Но он не стал их бить, опустил дубинку и проворчал:!Здесь воняет, как в мертвецкой, полной мертвецов! Как долго лежит та уже здесь?»
Это был молодой парень, его лицо побледнело.
«Уже третий день»,- ответила Анна. «Ах, будьте так добры, сделайте так, чтобы мёртвую убрали из камеры! Здесь, действительно, нечем дышать!»
СС-овец пробормотал что-то невнятное и покинул кумеру, но дверь не запер, только прикрыл.
Обе женщины тихонько подкрались к двери, немного её приоткрыли и стали вдыхать воздух из коридора. Он был пропитан дезинфекцией и уборной, но им показался усладой. Однако вскоре им пришлось отойти от двери: в коридоре послышались шаги возвращающегося дежурного.

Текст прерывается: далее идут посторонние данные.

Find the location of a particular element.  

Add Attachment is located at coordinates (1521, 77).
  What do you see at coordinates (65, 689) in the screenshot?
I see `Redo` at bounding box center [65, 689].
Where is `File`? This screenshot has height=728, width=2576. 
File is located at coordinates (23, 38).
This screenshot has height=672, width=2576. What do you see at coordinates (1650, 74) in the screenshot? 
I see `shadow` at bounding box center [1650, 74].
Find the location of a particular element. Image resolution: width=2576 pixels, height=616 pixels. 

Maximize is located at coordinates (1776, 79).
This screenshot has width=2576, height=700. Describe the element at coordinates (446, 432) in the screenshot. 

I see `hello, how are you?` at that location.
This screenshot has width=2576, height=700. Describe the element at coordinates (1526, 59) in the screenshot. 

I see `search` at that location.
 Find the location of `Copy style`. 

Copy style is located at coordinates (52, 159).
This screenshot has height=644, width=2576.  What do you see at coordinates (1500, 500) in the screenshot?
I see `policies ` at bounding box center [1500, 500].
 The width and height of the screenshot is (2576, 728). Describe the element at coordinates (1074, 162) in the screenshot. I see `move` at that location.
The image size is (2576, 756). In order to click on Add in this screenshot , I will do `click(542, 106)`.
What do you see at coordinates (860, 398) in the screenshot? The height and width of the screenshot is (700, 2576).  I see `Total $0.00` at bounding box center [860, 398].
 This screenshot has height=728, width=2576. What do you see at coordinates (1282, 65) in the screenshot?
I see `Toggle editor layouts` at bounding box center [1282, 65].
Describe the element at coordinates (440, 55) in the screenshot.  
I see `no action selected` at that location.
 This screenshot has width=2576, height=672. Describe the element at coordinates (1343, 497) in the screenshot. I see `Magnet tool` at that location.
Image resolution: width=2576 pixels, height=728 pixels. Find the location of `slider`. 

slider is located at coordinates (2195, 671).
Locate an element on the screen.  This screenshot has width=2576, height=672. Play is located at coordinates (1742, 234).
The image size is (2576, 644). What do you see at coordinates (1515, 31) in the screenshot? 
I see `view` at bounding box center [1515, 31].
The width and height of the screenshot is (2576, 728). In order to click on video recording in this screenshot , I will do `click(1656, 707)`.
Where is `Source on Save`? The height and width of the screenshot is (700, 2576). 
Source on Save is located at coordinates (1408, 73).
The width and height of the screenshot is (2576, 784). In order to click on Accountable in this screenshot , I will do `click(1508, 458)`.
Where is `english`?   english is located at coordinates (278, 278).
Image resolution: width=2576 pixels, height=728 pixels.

«Так!», - начал он, держа в руке записку. «Ты — старая берёшь за ноги, а ты -  за голову. Ну, пошли, вы же можите нести этот скелет?!»
Его тон, хотя и был грубым, но чувствовалось, что он напускной, дежурный даже сам помог им нести.
Они прошли длинный коридор, их сопровождающий показал дежурному перед решётчатой дверью свою записку, их выпустили к лестнице, ведущей в подвал. Они спустились по крутой лестнице глубоко вниз. Там было сыро, тускло горела лампочка.
«Вот!», - сказал сопровождающий и открыл дверь. «Вот вам подвал для трупов. Положите её сюда, на нары. Разденьте. Одежды не хватает. Всё понадобится!»
Он засмеялся, но смех этот был неестественным, натужным.
Женщины застонали от ужаса, потому что в подвале находились мужские и женские трупы и все они были абсолютно голыми. Они лежали там  в грязи с разбитыми лицами, с запёкшимися кровавыми подтёками по всему телу, с вывернутыми ногами и руками. Никто не попытался закрыть им глаз, некоторые, казалось, подмигивали и с любопытством наблюдали за принесённым пополнением.
Дрожащими руками  женщины пытались поскорее сорвать одежду с Берты и одновременно не могли не бросать взгляды на своё окружение : на обвисшую грудь матери, на старика, заслужившего после своей рабочей жизни, спокойную смерть в собственной кровати; на молоденькую девушку с белыми губами, созданную любить и быть любимой; на паренька с разбитым носом и телом как из жёлтой слоновой кости.
В помещении было тихо, лишь почти неслышно шелестели снимаемые с мёртвой Берты одежды..
СС-овец, засунув руки в карманы, наблюдал за работой женщин. Он зевнул, закурил и подытожил:»Вот, вот, такова жизнь!» И опять стало тихо.
После того как Анна связала вещи в узелок, приказал:»Пошли!»
Но тут Трудель положила ему ладонь на чёрный рукав и попросила:»О, пожалуйста, пожалуйста! Позвольте мне здесь поискать! Мой муж — может быть он здесь лежит...»
Один момент он посмотрел на неё и вдруг заговорил:»Девочка! Девочка! Что ты здесь делаешь?..У меня в деревне сестрёнка, ей столько же лет как тебе.» Ещё раз взглянул на неё:»Хорошо, поищи. Но быстро!»
Она молча пошла среди мёртвых. Она смотрела всем в лицо. Некоторые были так изуродованы, что их невозможно было разобрать, но цвет волос  подсказал ей, что среди них не было её Карла.
Она вернулась смертельно бледная.
«Нет, его здесь нет. Ещё нет.»
Сопровождающий постарался не встречаться с ней взглядом. »Тогда пошли!», - сказал он и пропустил Трудель вперёд.
В этот день до конца своей смены, он всё время приоткрывал им дверь, когда проходил мимо, чтобы в камеру поступал другой воздух. Они принёс им всежее бельё для постели умершей —  в безжалостном аду того места это можно было считать проявлением большой жалости.
Да, в тот день симпатия молодого СС-овца была явно на их стороне.
Но пришли многие другие дни, и этот СС-овец не был больше допущен к вахте в их коридоре. Его отстранили, как непригодного, он был ещё слишком человек, чтобы нести здесь службу.